Putting some cash in her pocket while letting her practice something that built up her self-esteem was a two-fer.
As they walked, Rachel stared at her wrist, grinning. Her other hand brushed his and he took it, threading their fingers together, the zing of attraction growing as she squeezed back.
Warmth emanated up from where they connected.
He couldn’t help himself. Hesitation be damned.

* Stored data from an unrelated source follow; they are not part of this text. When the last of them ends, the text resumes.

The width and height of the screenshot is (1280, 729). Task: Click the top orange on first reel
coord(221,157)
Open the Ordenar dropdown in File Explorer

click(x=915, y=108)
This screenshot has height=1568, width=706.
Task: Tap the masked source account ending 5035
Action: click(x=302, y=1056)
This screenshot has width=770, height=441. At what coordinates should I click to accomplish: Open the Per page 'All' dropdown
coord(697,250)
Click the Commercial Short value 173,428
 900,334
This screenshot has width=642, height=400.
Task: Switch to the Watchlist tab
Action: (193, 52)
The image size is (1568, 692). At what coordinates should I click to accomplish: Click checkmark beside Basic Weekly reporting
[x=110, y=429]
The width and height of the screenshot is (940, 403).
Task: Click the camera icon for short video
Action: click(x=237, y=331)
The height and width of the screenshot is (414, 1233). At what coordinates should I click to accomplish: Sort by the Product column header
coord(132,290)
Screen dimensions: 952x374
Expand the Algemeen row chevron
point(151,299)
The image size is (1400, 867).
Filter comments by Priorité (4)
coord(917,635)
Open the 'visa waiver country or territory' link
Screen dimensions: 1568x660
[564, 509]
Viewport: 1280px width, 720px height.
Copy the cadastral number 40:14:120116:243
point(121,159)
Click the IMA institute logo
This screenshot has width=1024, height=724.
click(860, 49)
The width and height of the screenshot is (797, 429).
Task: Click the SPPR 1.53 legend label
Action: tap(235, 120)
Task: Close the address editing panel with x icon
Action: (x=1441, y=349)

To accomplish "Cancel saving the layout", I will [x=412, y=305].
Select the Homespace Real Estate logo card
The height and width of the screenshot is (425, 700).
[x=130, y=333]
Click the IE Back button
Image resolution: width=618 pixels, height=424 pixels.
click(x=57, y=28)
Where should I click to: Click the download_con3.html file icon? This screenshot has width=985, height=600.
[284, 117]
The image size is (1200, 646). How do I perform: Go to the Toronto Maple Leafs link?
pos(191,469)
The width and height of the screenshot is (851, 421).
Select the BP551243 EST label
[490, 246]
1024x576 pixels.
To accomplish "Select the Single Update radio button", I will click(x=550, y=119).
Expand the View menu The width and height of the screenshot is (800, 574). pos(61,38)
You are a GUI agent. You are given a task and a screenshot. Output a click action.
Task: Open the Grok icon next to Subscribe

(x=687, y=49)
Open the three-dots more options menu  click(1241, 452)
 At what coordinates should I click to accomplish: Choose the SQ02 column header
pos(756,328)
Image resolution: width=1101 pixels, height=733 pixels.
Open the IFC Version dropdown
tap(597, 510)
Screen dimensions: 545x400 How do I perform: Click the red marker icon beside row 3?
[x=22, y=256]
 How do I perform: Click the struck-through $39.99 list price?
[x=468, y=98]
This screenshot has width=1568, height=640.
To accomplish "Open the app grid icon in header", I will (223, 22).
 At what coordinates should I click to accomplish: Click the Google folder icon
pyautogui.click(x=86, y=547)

Rachel gave him a side-long look, but then glanced down. He moved closer to her, scouting the area for a private spot. After that almost kiss in the hot springs, and the easy way they were together today, he felt hope rising in his chest, his heart feeling a bit lighter.
Maybe.
Maybe the Rachel he’d liked so much five years ago was buried deep inside this one, and coming to the surface?
Could this work? Spending time with her had always felt natural.
Fun. Fulfilling and grounding. While she’d changed, and he certainly had, too, maybe they hadn’t changed so much that they couldn’t enjoy each other’s company.
Which is what he was doing right now.
Enjoying her.
And a kiss would make it all even better.
Bzzz
“That’s me,” she sighed, reaching for her phone, but pausing halfway. “No,” she admonished herself.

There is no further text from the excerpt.